For way too long, both parties have been ignoring the middle class, instead pandering to wealthy interests that finance our ever-so-expensive elections. The United Sates is great not because of the likes of Donald Trump or Mark Zuckerberg, it’s great because of our factory workers, teachers, policemen, and so forth that show up for work every day and keep this country running. We desperately need politicians of both parties to show some real leadership to unite our poor country and make government work to serve the needs of its citizens.

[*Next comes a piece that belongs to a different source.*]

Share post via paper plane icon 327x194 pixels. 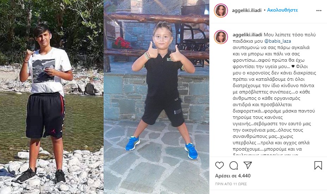click(x=248, y=165)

Our democracy depends on members of Congress speaking up
I am fearful of the Trump presidency. His campaign is one of hate and fear filled rhetoric targeted at people who are other – nonwhite, non-Christian, LGBT, women. He is in the process of choosing cabinet members and administrative staff who will continue to encourage that rhetoric and the abhorrent beliefs, who deny the reality of climate change and will place our world in even greater danger, who will dismantle or render ineffective regulatory agencies such as EPA and safeguards such as Dodd-Frank. Trump’s criticism of NATO, admiration of Putin, terrorist rhetoric (approval of torture, murder of the families of terrorists, endorsement of nuclear proliferation) signal a change in foreign policy that will lead only to increased risk to the U.S. and western nations.
Umberto Eco described 14 characteristics of fascism. Many of those characteristics are seen in Trump’s campaign and rhetoric including a cult of tradition, the rejection of rationalism, racism, appeal to a frustrated middle class, obsession with a plot, making followers feel humiliated (America is weak, other countries take advantage of America), life is permanent warfare, machismo, control of media, selective populism, and use of impoverished language to limit complex and critical thinking of the population.

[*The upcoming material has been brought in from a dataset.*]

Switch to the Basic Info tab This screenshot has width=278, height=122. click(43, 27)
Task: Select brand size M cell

I am ashamed to live in a country where the population can support and thereby endorse racism, sexism, misogyny, and Islamophobia. Trump’s version of America is not the America in which I want to live.

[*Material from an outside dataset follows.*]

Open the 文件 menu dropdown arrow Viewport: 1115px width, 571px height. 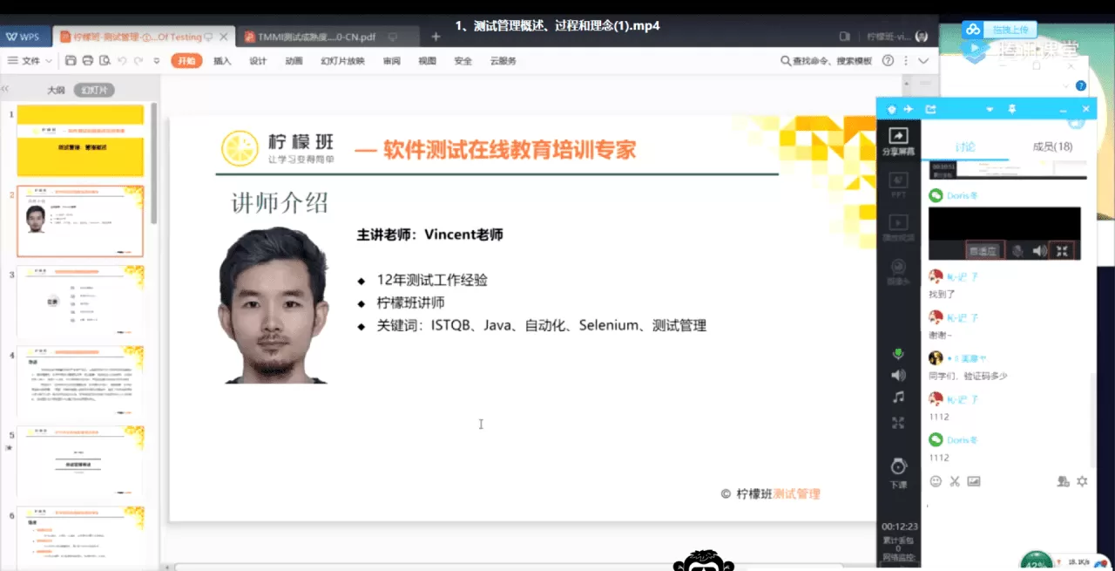pyautogui.click(x=48, y=60)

I am angry with the Democratic Party for choosing a flawed candidate. I am angry with the Republican Party for standing by while their candidate made outrageous statements and outright lies and as his power increased meekly stood in line behind him.
Now, with no checks in the legislature on Trump’s power, it is up to members of Congress, without regard to Party affiliation, to monitor his words and actions, to speak up when his policies are detrimental to the United States and its citizens or endangers democracy and the world. Raise your voice loudly. Please. Our democracy depends on you.
Recent letter conflated ‘legal’ and ‘fair and square’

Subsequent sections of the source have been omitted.